» **What is being asked**
If pictures appear in the lines below, skip them and copy exactly the lines from the one containing "Toggle the popup behavior speech bubble" through the one containing "the three-dot menu", and nothing else.
======== Provided material ========
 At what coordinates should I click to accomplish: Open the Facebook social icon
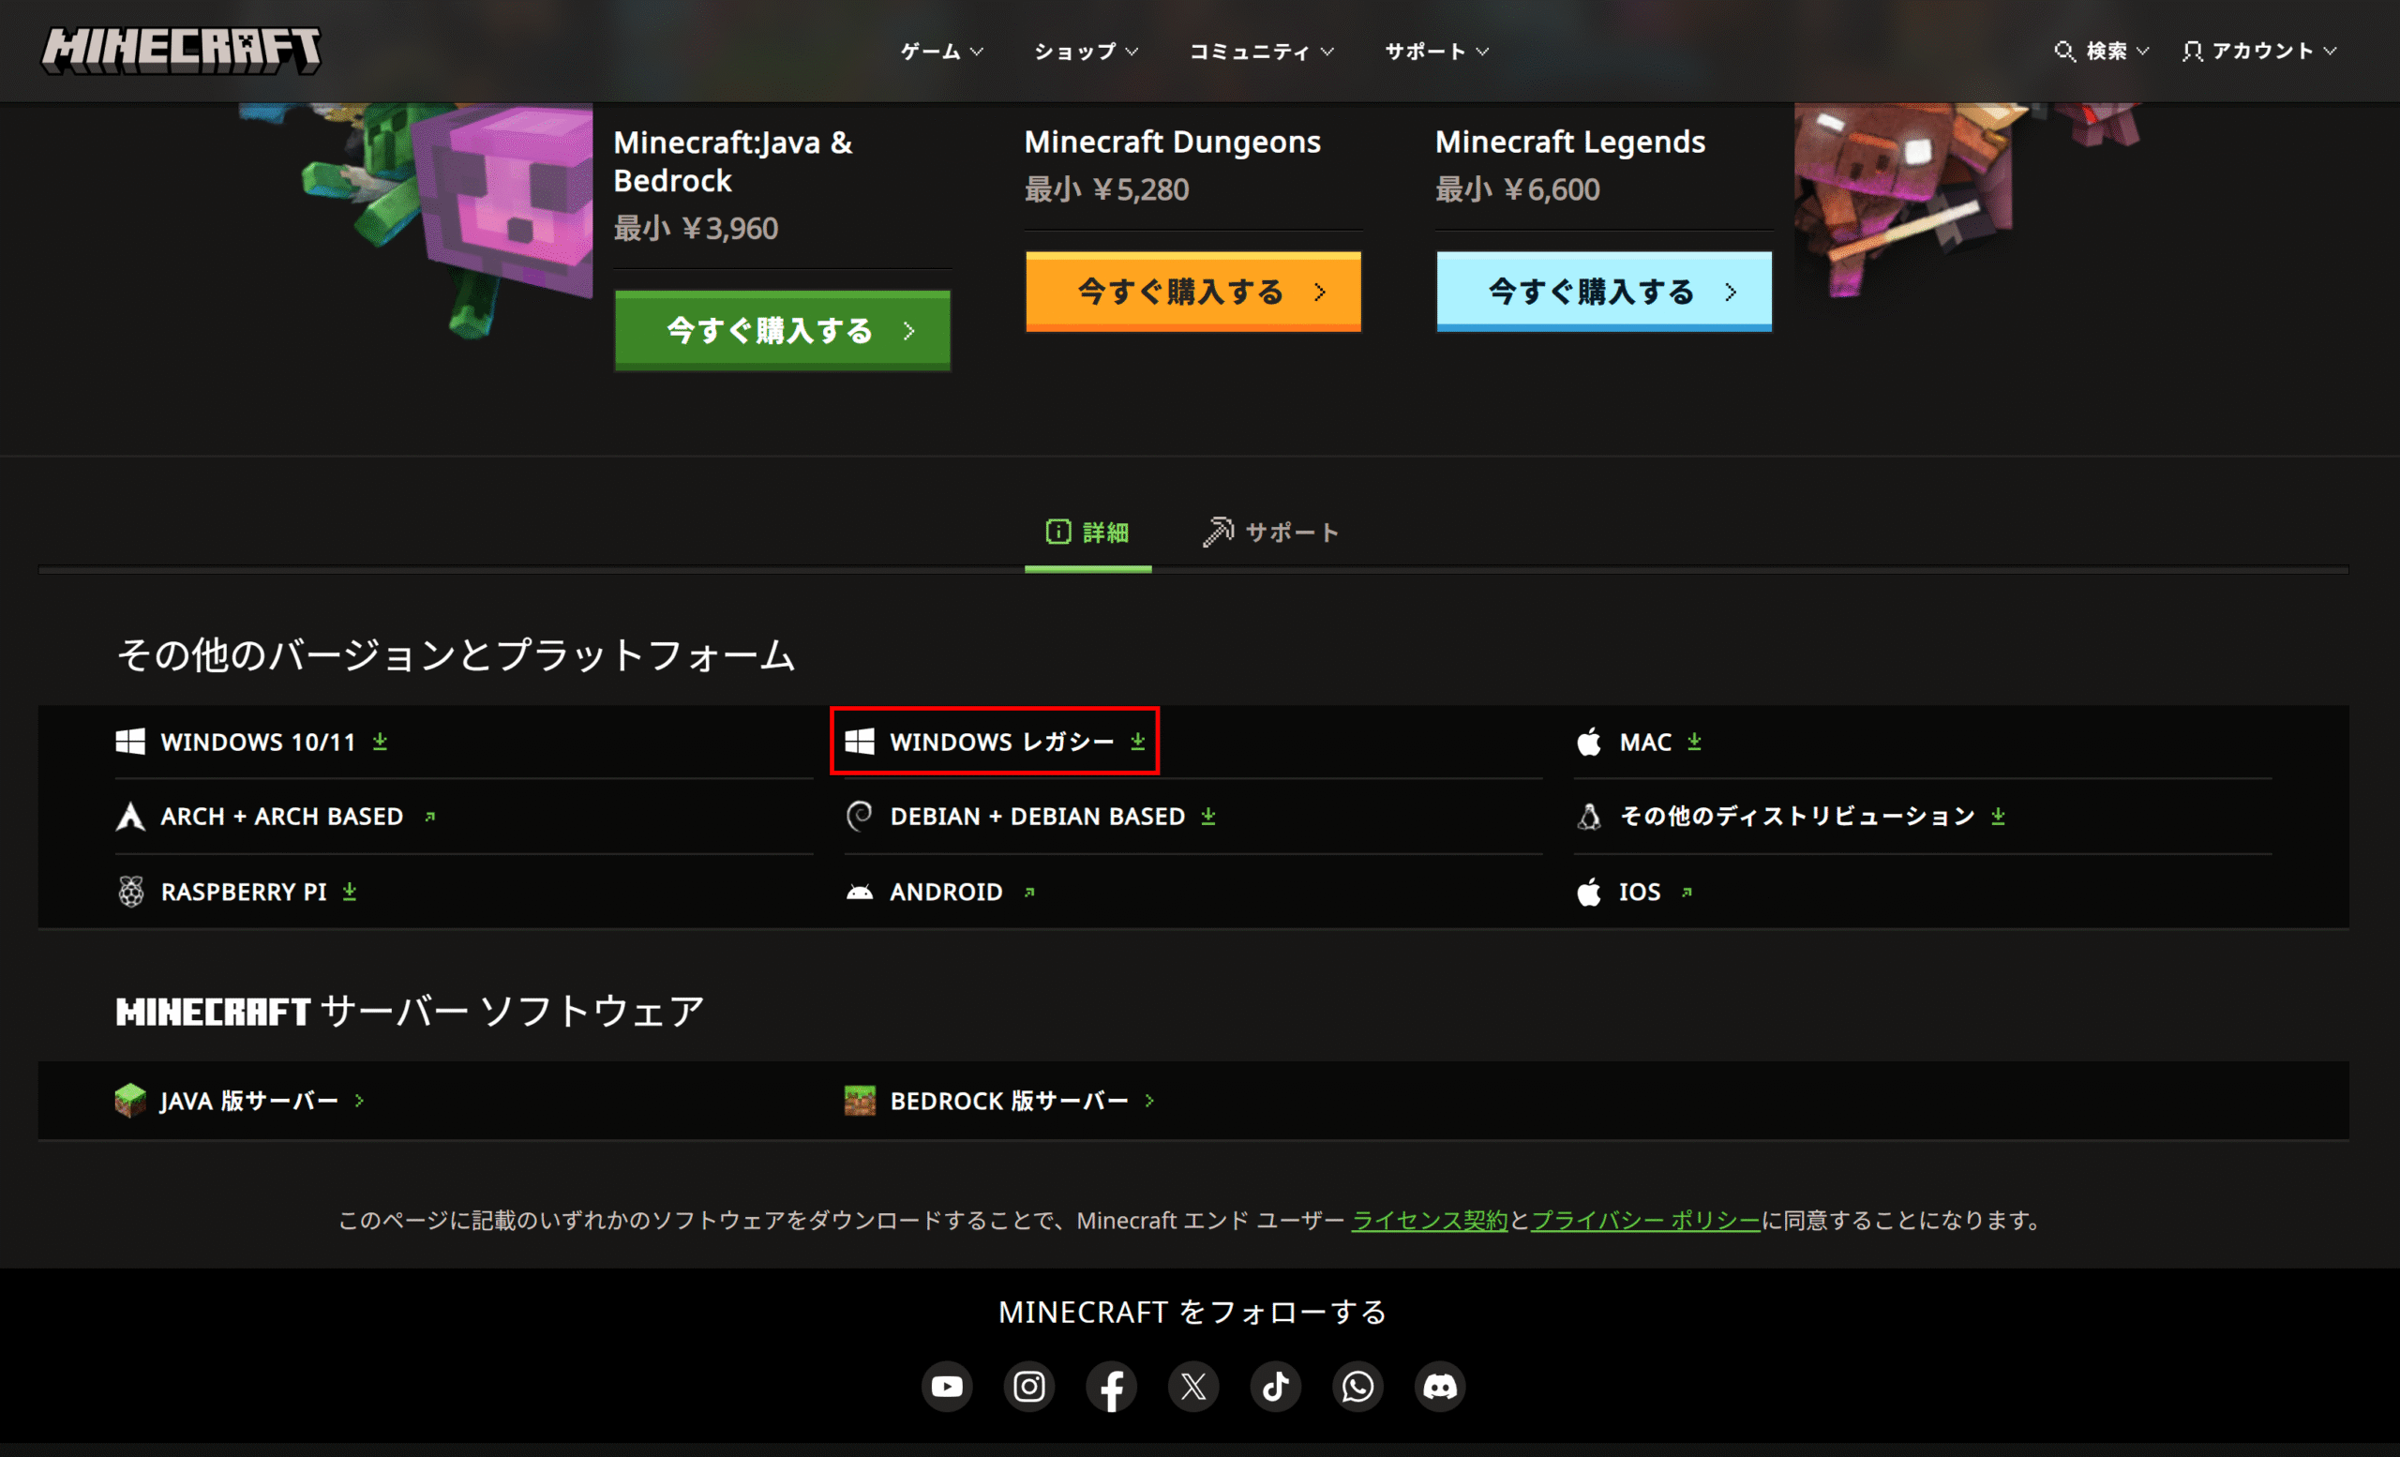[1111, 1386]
========
======== Provided material ========
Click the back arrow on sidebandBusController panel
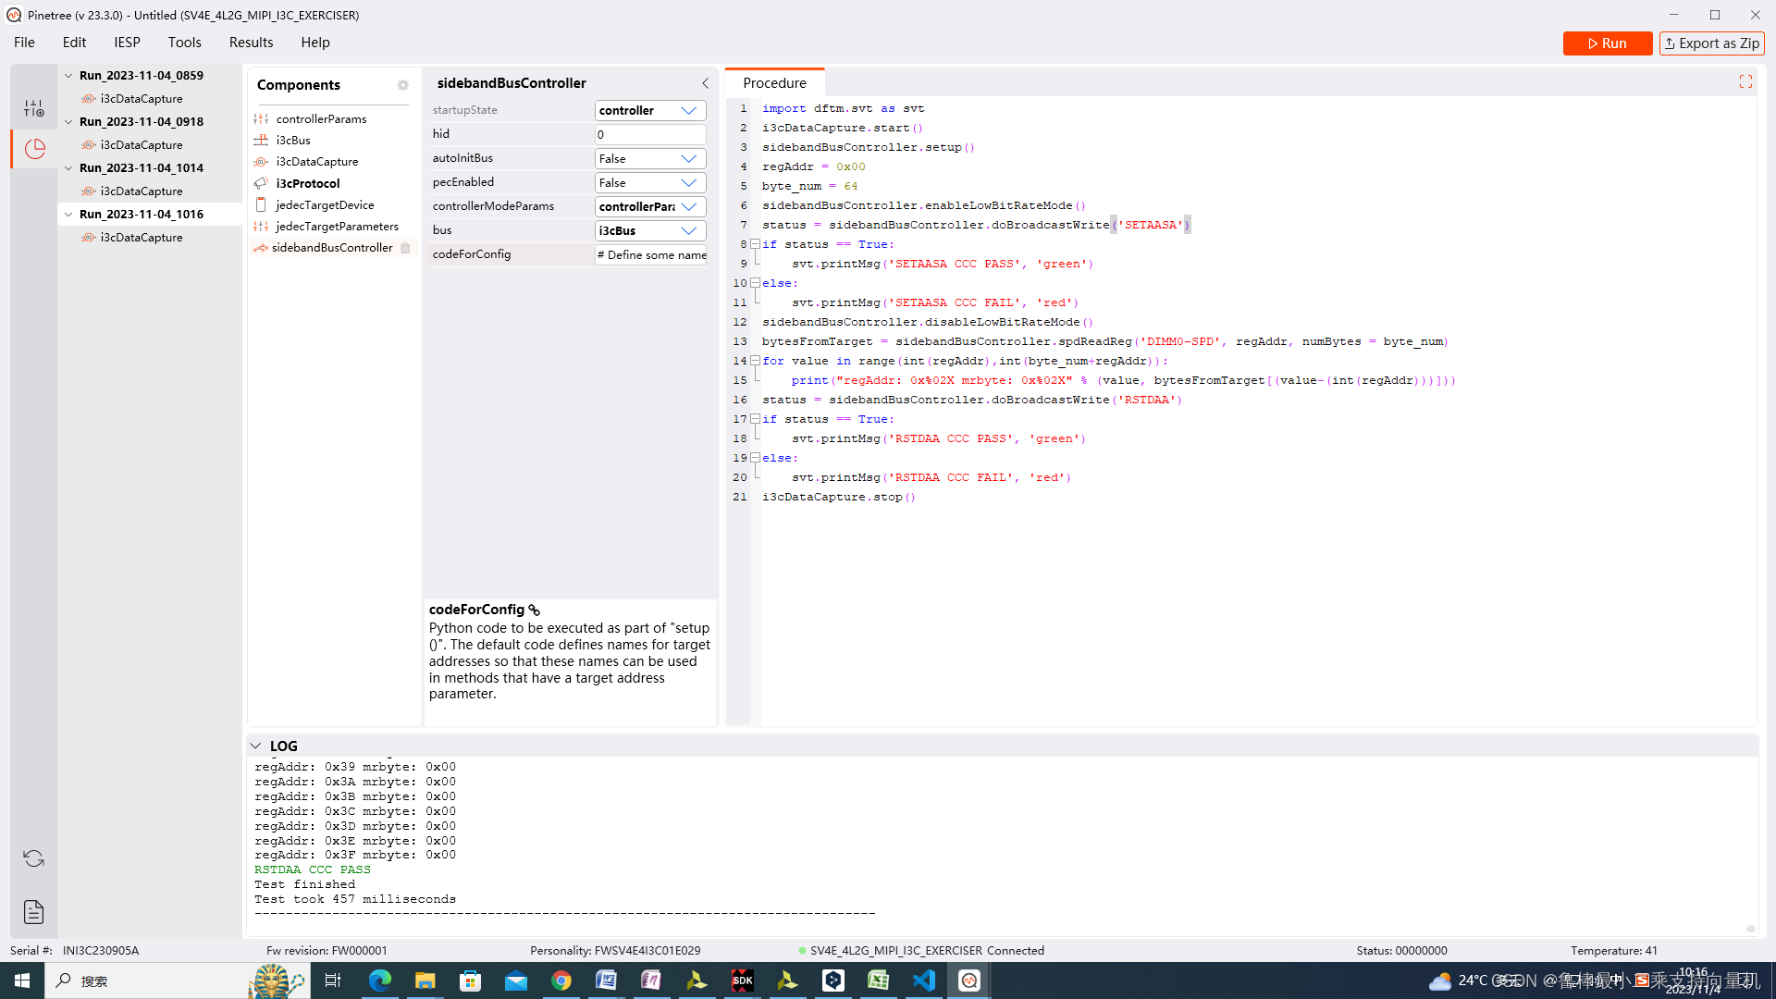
========
======== Provided material ========
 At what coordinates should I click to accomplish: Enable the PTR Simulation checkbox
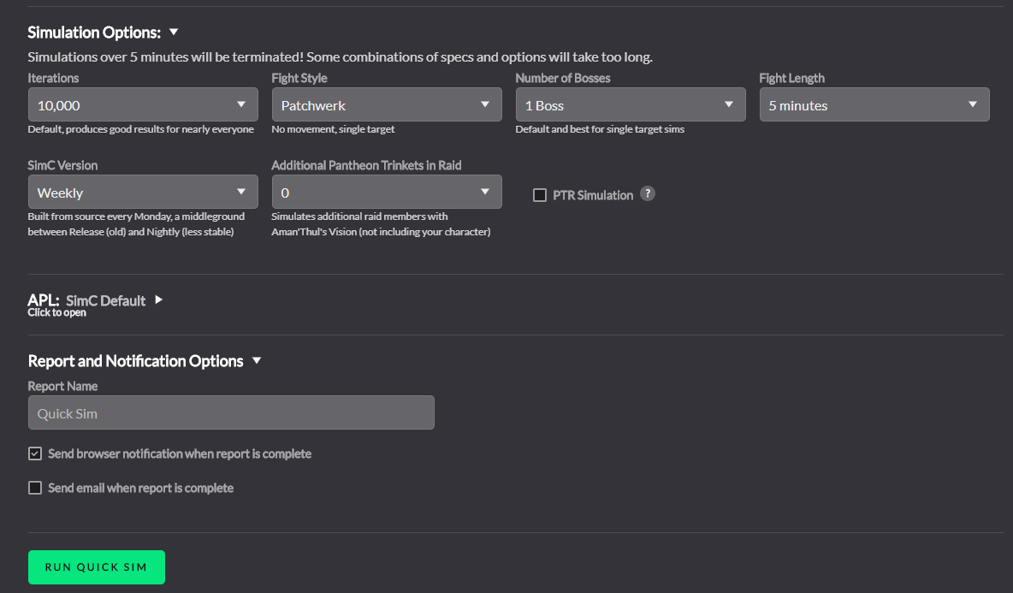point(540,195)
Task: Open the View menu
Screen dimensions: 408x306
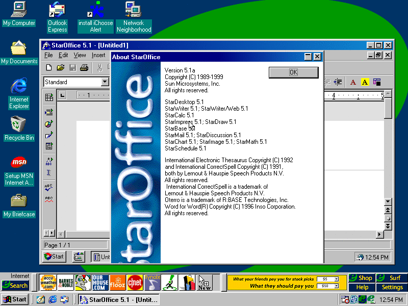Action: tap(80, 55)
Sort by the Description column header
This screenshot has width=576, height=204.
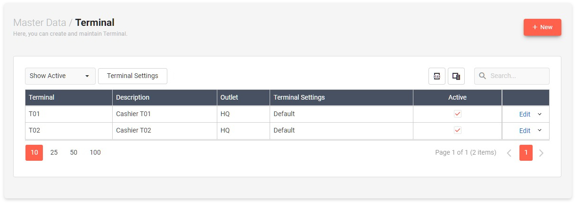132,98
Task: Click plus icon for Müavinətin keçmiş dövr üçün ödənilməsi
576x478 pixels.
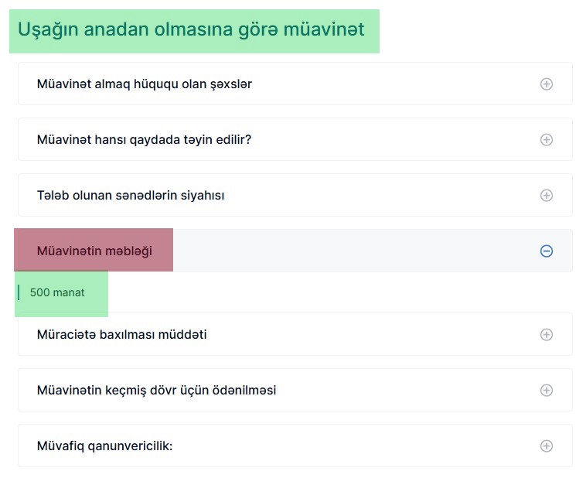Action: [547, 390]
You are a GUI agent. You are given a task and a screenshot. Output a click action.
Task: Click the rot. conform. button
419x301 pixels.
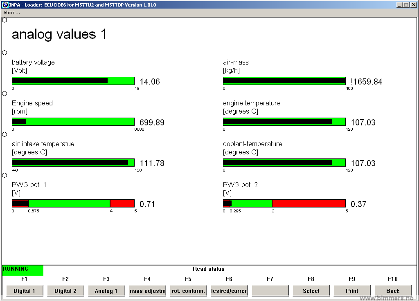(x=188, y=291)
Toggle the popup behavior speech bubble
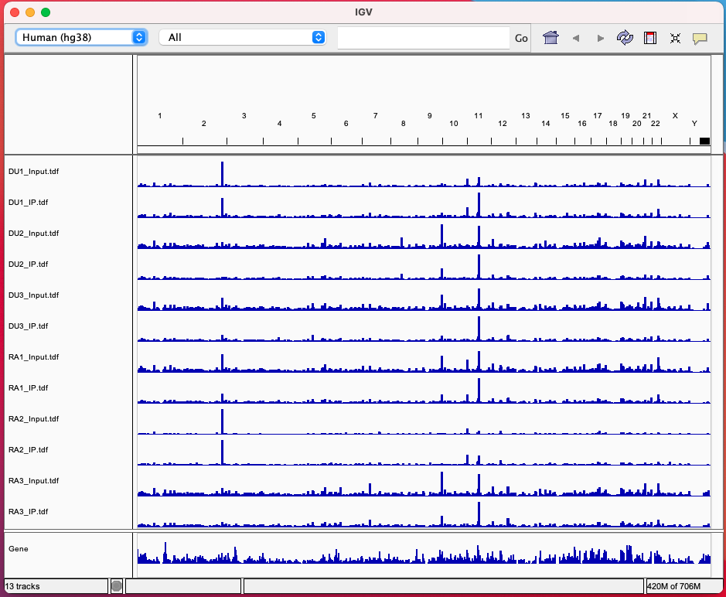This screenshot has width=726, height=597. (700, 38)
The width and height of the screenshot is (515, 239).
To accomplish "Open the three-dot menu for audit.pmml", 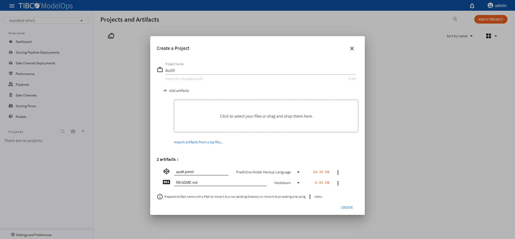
========
» **Written answer**
Toggle the popup behavior speech bubble
This screenshot has width=726, height=597. (700, 38)
The width and height of the screenshot is (515, 239).
To accomplish "Open the three-dot menu for audit.pmml", 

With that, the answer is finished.